再臨界の可能性
Index:
今日のトピックス/この日記の目的/福島第一原子力発電所の状況/使用済燃料プールの冷却/タービン建屋の汚染水/空気を経由した汚染/海水を経由した汚染/地下水を経由した汚染/モニタリングデータ/計画停電は何のため?/イベント情報
今日のトピックス 再臨界の可能性
今日は深刻なニュースです。依然として高い放射能を出している1〜3号機ですが、「もしかしたら再臨界が始まっているかもしれない」と、京都大学原子炉実験所の小出助教が指摘しています。助教の指摘は次のようなものです。
ピット内の汚染水のヨウ素は1.3億倍。半減期は8日間であり、もう1/10になっていいのに減っていない。原子炉は一度止まったと(ウランの核分裂が止まる)思っていたが、それがもう一度核分裂(再臨界)が起きているかも知れない。

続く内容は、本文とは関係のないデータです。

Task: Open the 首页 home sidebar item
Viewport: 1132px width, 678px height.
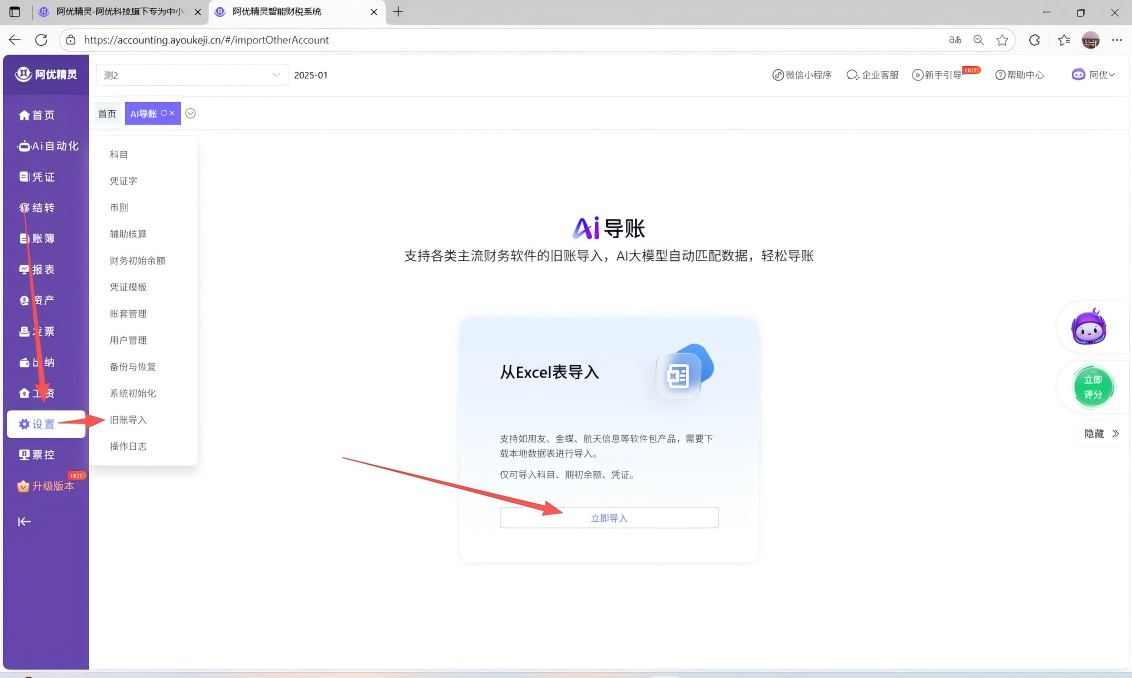Action: (37, 115)
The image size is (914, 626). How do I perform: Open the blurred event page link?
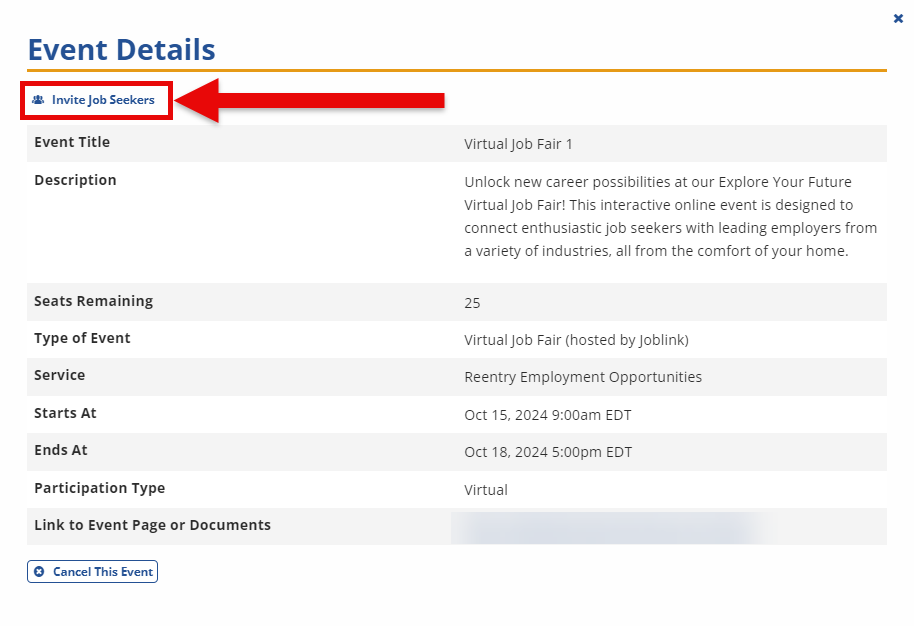click(x=610, y=527)
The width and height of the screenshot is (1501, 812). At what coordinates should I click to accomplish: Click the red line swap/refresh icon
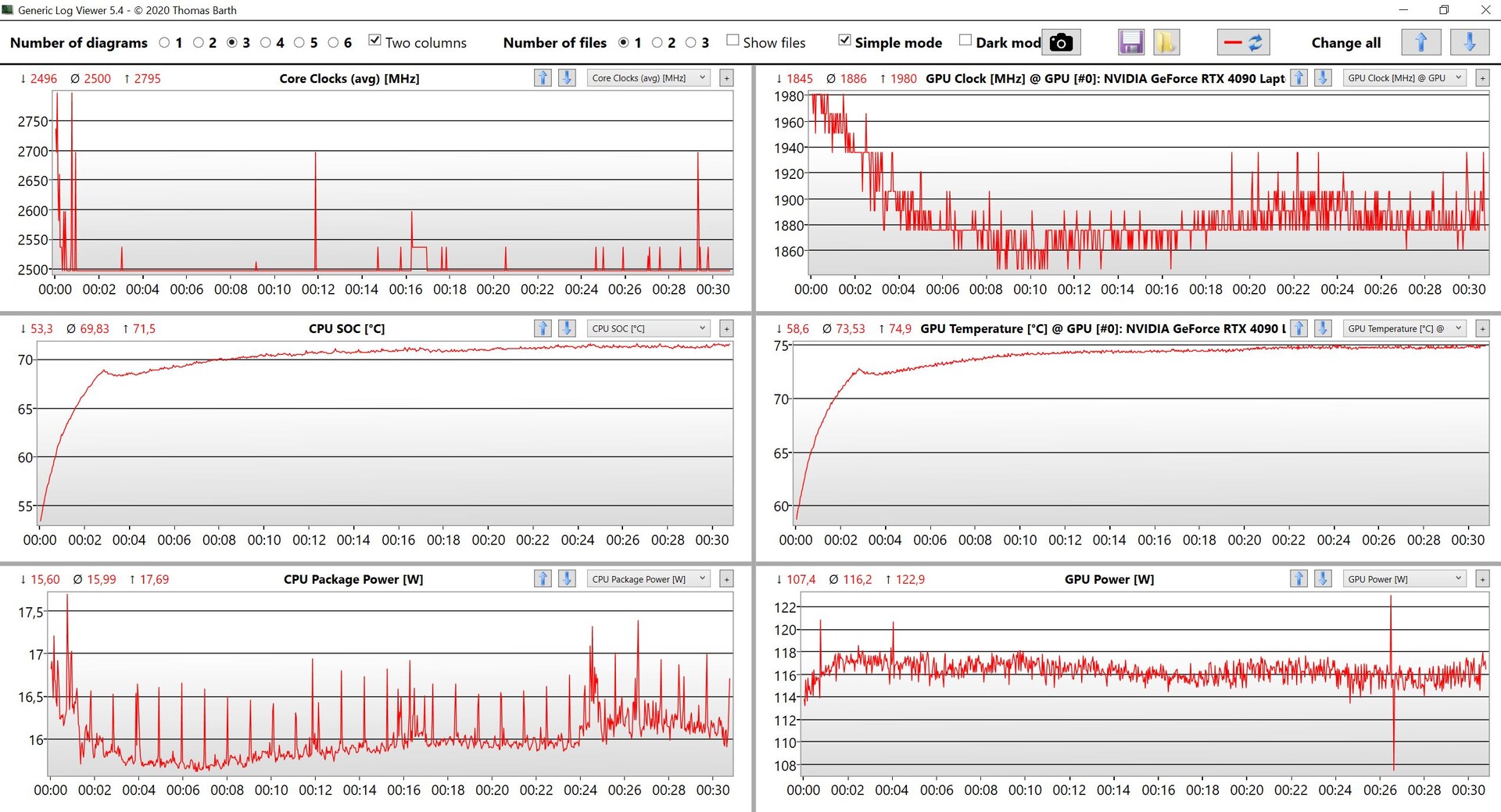click(1243, 42)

http://blog.goo.ne.jp/harumi-s_2005/e/5d715f7410e7558344c27ec929d2f619
再臨界というのがどんなものかというと、溶融した炉心の燃料が、一定の条件のもとで、再び核反応を始めるというものです。こうなると、制御ができません。
再臨界が起こると核分裂反応の制御は非常に困難となり、大規模なエネルギーが発生して原子炉内で爆発し、大気中に放射性物質の飛散する結果を招く。最悪の結果、「チェルノブイリ原発事故」と同様の、「国際原子力事象評価尺度レベル7」に分類される、広範囲で大規模な放射性物質汚染を招くおそれがある。 http://www.weblio.jp/content/%E5%86%8D%E8%87%A8%E7%95%8C
とも。3機のうち一つでも爆発をしてしまった場合、他の原子炉への対策も、すべて後退してしまいます。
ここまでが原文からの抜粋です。